Auth Bypass in this context is not always a missing decorator. It can be a logic flaw where the token is accepted from an unexpected location, or where the validation result is not enforced uniformly. Because middleBrick scans test the unauthenticated attack surface, it can flag routes that lack required authentication checks and highlight inconsistencies in how Bearer tokens are enforced across the API surface.

Remediation centers on consistent, centralized token validation and strict handling of the Authorization header. Implement a single, reusable decorator that every protected route uses, and ensure the decorator is applied before any route logic executes.

Use constant-time comparisons for token validation to reduce timing side-channel risks, and prefer structured tokens such as JWTs with proper signature verification over static strings. Below is a hardened example using PyJWT for token verification and a centralized decorator.

import jwt
from flask import Flask, request, jsonify
from functools import wraps
from datetime import datetime, timezone

app = Flask(__name__)
SECRET_KEY = 'your_strong_secret_here'
ALGORITHM = 'HS256'

def require_token(f):
    @wraps(f)
    def wrapper(*args, **kwargs):
        auth = request.headers.get('Authorization')
        if not auth:
            return jsonify({'error': 'authorization header missing'}), 401
        parts = auth.split()
        if len(parts) != 2 or parts[0].lower() != 'bearer':
            return jsonify({'error': 'invalid authorization format, expected Bearer token'}), 401
        token = parts[1]
        try:
            payload = jwt.decode(token, SECRET_KEY, algorithms=[ALGORITHM])
            # optionally enforce exp, iss, or scope checks here
            request.token_payload = payload
        except jwt.ExpiredSignatureError:
            return jsonify({'error': 'token expired'}), 401
        except jwt.InvalidTokenError:
            return jsonify({'error': 'invalid token'}), 401
        return f(*args, **kwargs)
    return wrapper

@app.route('/public')
def public():
    return jsonify({'msg': 'public endpoint'})

@app.route('/admin')
@require_token
def admin():
    return jsonify({'msg': 'admin endpoint', 'user': request.token_payload.get('sub')})
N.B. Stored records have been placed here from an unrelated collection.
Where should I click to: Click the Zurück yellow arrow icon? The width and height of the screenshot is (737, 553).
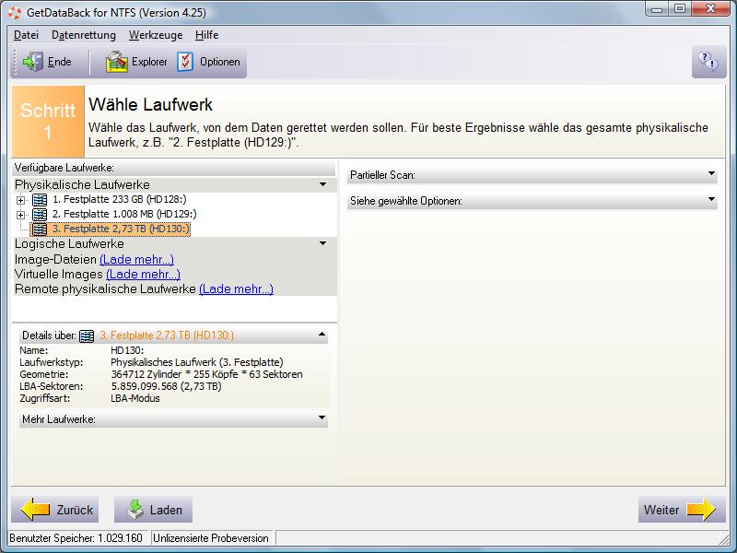pyautogui.click(x=35, y=510)
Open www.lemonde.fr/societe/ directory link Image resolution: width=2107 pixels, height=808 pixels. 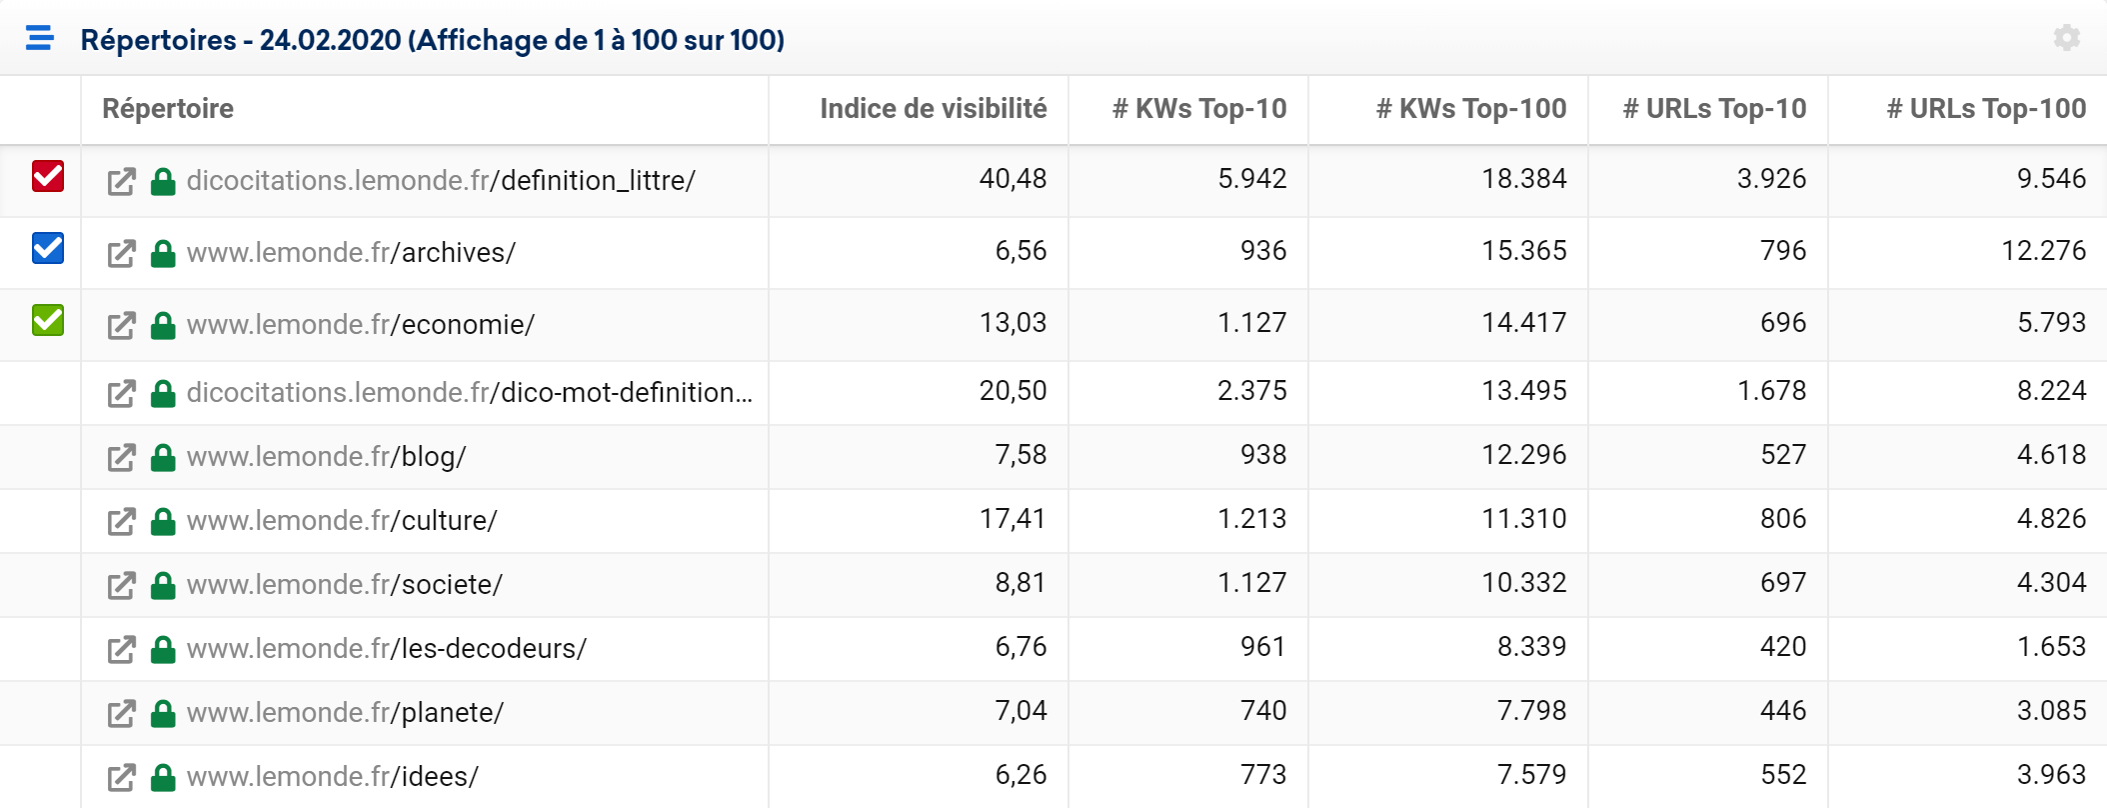[x=344, y=584]
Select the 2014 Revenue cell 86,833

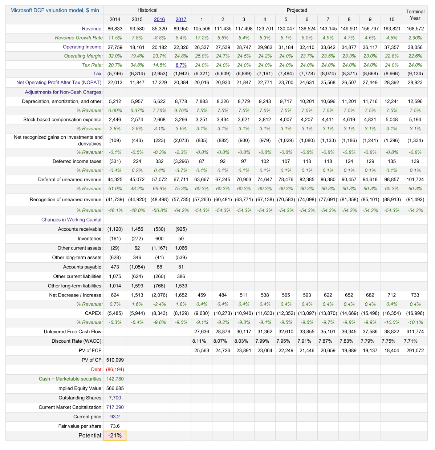pyautogui.click(x=115, y=29)
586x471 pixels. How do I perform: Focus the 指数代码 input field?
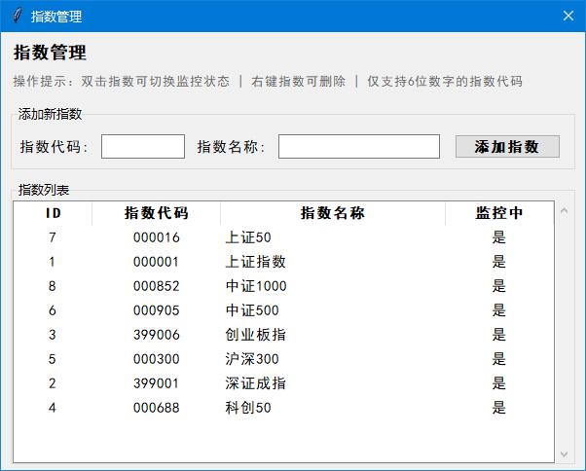coord(142,146)
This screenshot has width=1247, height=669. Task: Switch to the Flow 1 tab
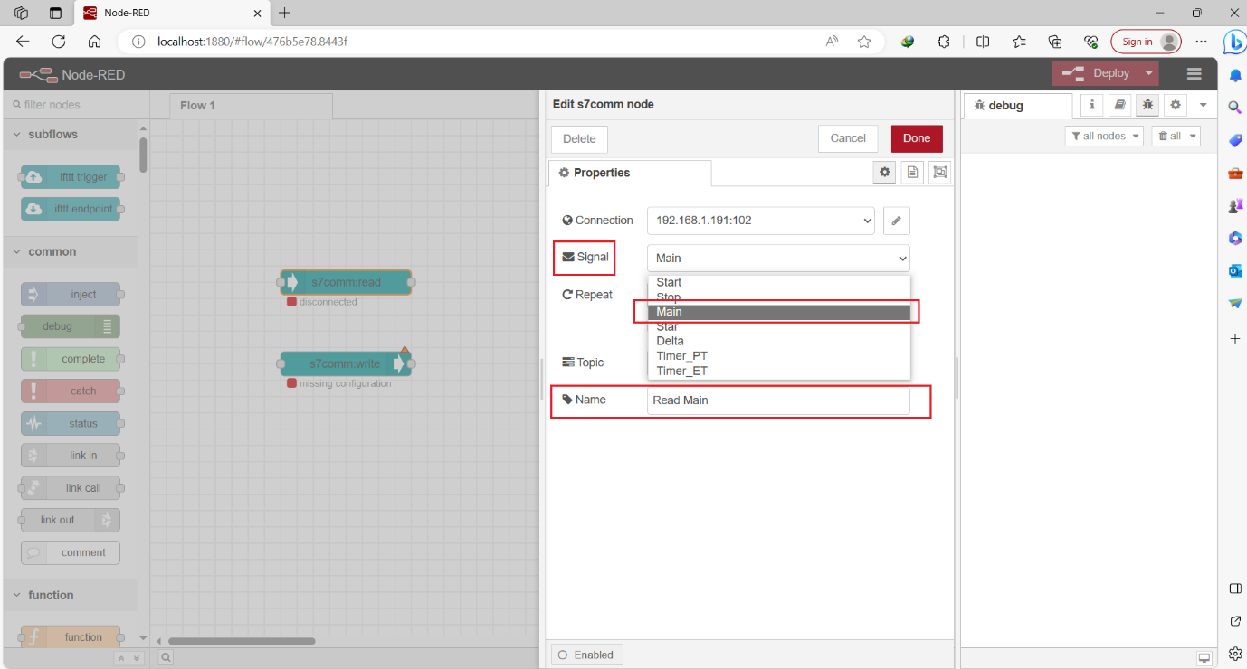[x=196, y=105]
if __name__ == '__main__':
    app.run()

Key remediation practices:

• Apply the @require_token decorator to every route that requires authentication; avoid omissions by reviewing all routes during code reviews.
• Validate the Authorization header format strictly: it must contain exactly two parts, with the first part being Bearer (case-insensitive).
• Use a library such as PyJWT to decode and verify signed tokens. Verify the signature, and where relevant check claims like exp (expiration) and iss (issuer).
• Avoid static string comparisons for production tokens; use cryptographic verification so that token compromise on one client does not trivially compromise the API.
• If your architecture uses a proxy, ensure the Authorization header is preserved end-to-end and not stripped or rewritten in a way that bypasses validation.

These changes ensure that authentication is enforced consistently, reducing the likelihood of an Auth Bypass. middleBrick’s unauthenticated scans can verify whether protected routes still lack proper token checks and whether token validation logic is reachable without credentials.